Martin Haberkorn saß mit dem Kommandanten und dem II WO in der O-Messe. Die Männer tranken Kaffee. Es war nicht sonderlich warm, da das Boot zur Sicherheit mit offenem Turmluk gefahren wurde und die kalte Luft so in das Innere strömte.

„Tja, alles Gute ist nie beisammen“ meinte der Kommandant „entweder wir sitzen im Mief, frieren uns die Knochen krumm oder schwitzen wie die Affen. Da könnte doch mal einer was erfinden, nicht wahr, LI?“

„Sicher, Herr Kaleun. Man bräuchte einen Apparat, der sowohl wärmt als auch kühlt. Das mit der Wärme dürfte relativ einfach zu bewerkstelligen sein. Ich könnte mir vorstellen, die Abwärme der Diesel über ein Rohrleitungssystem in die anderen Räume zu bringen. Das würde aber nur funktionieren, wenn die Maschinen laufen. Aber man könnte eine kleine Hilfsmaschine konstruieren, die auf irgendeinem Weg Wasser zum Verdampfen bringt. Wie man Kälte erzeugen kann weiß ich prinzipiell schon, schließlich gibt es ja seit einigen Jahren schon Kühlschränke. Carl von Linde hat wesentlich dazu beigetragen, diese Maschinen fertigungstauglich zu machen. Und in Scharfenstein in Sachsen gibt es eine größere Fabrik dafür. Natürlich ist die Kühlung auf den Innenraum des Schrankes begrenzt, sie für Zimmer oder Räume zu nutzen ist sicher sehr aufwendig und teuer. Wir werden also noch eine Weile weiter frieren und schwitzen müssen.“

„Na ja, so ist eben unser Los“ scherzte der II WO „aber immerhin sitzen wir ja im Trockenen, werden durch die Gegend gefahren und müssen nicht durch den Dreck kriechen. Dazu regelmäßige Verpflegung und ein feines Bettchen. Geregelte Dienstzeiten. Musikalische Unterhaltung. Klo ist gleich um die Ecke. Ich frage mich öfter mal, wie die Herren der Luftwaffe das regeln, wenn die jetzt auf das Geleit losgehen. Wenn’s einem von denen mal ankommt, kann der doch nicht einfach die Tür aufmachen, seinen Hintern raushalten und abdrücken.“

Haberkorn musste lachen, auch der Kommandant grinste belustigt.

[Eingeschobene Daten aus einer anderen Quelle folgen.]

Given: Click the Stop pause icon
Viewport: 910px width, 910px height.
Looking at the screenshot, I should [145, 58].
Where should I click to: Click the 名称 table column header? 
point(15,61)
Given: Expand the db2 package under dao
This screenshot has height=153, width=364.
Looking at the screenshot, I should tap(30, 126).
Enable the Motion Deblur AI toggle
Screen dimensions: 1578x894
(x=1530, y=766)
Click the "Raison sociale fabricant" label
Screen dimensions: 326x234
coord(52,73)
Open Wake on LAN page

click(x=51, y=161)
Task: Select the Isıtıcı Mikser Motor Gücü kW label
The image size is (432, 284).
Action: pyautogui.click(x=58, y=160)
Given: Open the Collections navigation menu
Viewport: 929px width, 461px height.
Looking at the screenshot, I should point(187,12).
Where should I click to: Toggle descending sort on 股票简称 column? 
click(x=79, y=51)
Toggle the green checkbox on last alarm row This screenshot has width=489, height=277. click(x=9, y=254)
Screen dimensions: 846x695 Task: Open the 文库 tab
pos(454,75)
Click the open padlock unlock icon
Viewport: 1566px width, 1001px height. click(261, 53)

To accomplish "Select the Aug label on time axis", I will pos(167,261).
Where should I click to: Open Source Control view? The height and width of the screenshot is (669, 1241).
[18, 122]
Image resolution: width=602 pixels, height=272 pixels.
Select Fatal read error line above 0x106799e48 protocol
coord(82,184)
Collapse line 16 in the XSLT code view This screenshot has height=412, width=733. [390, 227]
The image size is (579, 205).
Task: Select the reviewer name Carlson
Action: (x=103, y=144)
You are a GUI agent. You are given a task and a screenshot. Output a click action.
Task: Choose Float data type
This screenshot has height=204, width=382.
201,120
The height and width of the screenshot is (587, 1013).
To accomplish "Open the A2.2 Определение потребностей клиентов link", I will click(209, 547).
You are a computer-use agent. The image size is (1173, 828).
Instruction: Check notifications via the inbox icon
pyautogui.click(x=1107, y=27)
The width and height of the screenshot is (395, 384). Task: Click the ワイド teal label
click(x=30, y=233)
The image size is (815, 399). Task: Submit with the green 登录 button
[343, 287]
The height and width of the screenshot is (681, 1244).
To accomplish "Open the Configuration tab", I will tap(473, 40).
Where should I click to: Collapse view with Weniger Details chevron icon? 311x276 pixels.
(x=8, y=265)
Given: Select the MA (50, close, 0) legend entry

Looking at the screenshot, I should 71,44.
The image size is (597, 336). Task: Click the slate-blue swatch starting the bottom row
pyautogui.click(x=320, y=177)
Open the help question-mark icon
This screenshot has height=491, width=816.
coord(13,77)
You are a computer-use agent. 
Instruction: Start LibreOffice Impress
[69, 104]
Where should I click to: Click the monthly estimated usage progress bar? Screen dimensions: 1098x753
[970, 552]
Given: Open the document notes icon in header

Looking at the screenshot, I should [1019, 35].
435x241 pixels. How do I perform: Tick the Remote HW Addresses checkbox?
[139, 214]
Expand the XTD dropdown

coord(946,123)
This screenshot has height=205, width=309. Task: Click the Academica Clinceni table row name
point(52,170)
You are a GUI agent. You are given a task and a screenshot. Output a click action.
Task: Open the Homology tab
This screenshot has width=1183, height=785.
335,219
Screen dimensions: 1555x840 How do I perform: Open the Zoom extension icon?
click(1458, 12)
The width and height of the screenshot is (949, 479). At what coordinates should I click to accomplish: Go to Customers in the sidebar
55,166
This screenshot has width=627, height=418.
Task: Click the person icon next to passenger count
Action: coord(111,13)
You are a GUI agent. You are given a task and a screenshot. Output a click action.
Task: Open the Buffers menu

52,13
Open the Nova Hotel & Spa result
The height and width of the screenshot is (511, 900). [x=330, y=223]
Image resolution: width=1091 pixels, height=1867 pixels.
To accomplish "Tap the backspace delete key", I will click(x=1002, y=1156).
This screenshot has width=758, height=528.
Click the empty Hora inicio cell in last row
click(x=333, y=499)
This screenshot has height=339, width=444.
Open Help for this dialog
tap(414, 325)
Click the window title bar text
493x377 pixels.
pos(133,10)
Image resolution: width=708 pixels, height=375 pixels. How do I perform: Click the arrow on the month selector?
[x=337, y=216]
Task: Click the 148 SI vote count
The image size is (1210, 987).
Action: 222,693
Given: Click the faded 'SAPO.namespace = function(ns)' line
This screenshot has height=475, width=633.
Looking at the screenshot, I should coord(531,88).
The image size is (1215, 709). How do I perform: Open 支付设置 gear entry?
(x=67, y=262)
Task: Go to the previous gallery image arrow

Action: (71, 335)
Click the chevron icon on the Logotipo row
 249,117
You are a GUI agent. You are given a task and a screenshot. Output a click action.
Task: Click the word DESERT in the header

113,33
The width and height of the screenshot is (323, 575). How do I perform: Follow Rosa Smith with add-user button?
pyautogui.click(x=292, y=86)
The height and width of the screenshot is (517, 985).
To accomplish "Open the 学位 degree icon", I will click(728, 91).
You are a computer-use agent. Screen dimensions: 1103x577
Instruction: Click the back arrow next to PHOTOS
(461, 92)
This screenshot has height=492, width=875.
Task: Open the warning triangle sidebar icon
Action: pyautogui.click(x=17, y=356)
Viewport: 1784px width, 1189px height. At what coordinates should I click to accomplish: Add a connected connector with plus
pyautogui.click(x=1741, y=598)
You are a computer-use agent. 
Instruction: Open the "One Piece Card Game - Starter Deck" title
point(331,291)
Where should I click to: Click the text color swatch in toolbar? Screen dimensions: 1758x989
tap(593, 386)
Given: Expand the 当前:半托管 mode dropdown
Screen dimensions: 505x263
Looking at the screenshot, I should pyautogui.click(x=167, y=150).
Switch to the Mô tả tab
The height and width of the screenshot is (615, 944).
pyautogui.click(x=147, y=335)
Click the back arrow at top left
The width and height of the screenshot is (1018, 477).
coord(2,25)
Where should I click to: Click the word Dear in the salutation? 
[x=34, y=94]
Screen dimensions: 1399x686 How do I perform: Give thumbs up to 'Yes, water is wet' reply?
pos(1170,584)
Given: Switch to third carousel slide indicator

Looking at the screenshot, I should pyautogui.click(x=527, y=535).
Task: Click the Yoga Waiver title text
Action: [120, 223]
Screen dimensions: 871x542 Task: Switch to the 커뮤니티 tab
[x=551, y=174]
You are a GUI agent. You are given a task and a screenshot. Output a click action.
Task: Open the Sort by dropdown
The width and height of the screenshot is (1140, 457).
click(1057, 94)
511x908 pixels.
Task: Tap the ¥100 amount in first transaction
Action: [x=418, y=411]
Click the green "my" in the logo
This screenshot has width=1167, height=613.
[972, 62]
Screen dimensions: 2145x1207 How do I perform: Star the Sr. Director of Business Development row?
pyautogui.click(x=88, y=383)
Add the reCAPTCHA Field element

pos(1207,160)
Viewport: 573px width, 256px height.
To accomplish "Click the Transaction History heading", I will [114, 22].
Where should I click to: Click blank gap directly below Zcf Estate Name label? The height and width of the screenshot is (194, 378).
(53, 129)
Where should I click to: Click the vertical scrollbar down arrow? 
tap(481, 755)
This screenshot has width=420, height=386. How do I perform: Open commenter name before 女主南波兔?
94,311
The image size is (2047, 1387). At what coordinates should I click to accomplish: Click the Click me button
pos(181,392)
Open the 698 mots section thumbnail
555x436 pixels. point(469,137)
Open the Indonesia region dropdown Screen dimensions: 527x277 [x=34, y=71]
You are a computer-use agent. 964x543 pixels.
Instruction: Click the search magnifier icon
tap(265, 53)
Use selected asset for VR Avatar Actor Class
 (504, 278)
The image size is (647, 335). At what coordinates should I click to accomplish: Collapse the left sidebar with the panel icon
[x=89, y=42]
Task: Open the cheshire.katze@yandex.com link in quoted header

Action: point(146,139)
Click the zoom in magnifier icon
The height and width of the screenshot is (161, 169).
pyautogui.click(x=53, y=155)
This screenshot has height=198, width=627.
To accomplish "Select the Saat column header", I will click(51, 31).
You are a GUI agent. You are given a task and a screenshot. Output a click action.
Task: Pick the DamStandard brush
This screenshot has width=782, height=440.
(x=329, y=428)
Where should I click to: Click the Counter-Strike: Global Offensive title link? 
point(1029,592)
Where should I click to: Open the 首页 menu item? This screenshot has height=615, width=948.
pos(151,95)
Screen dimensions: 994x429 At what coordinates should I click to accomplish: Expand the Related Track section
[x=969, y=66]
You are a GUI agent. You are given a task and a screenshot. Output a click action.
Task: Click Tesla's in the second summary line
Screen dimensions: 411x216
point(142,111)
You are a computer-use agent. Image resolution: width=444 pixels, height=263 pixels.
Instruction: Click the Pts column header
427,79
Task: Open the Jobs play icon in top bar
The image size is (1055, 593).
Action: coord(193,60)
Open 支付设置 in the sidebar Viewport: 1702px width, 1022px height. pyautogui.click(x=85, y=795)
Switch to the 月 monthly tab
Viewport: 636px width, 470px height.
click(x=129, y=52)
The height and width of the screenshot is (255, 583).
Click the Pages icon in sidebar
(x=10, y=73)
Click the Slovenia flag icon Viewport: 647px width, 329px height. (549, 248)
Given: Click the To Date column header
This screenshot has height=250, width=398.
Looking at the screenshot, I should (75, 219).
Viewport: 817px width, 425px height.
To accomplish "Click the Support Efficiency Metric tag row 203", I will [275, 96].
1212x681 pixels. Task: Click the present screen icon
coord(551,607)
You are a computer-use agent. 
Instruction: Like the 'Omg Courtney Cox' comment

„Na die werden, bevor sie in ihre Mühlen einsteigen, alle schön gewindelt, dann dürfte das doch kein Problem sein“ schlug der Kommandant vor „deswegen sehen die in ihren Fliegerkombis immer so aufgedunsen aus. Ist ja angeblich wegen der Kälte in der Höhe, aber jetzt kennen wir den wahren Grund. Was meinen Sie, LI?“

„Sie haben sicher Recht, Herr Kaleun“ erwiderte Haberkorn feixend „eine andere Möglichkeit gibt es doch eigentlich gar nicht.“

Die Männer alberten noch eine Weile herum. Als der II WO sich zum Wachwechsel abmeldete verschwand der Kommandant in seinem Schapp, und auch Haberkorn kroch in seine Koje, er wollte auf Vorrat schlafen. Die Tage des Anmarschs würden vermutlich keine Überraschungen bringen, aber wenn sie am Geleit stehen würden wäre es sicher mit der Ruhe vorbei.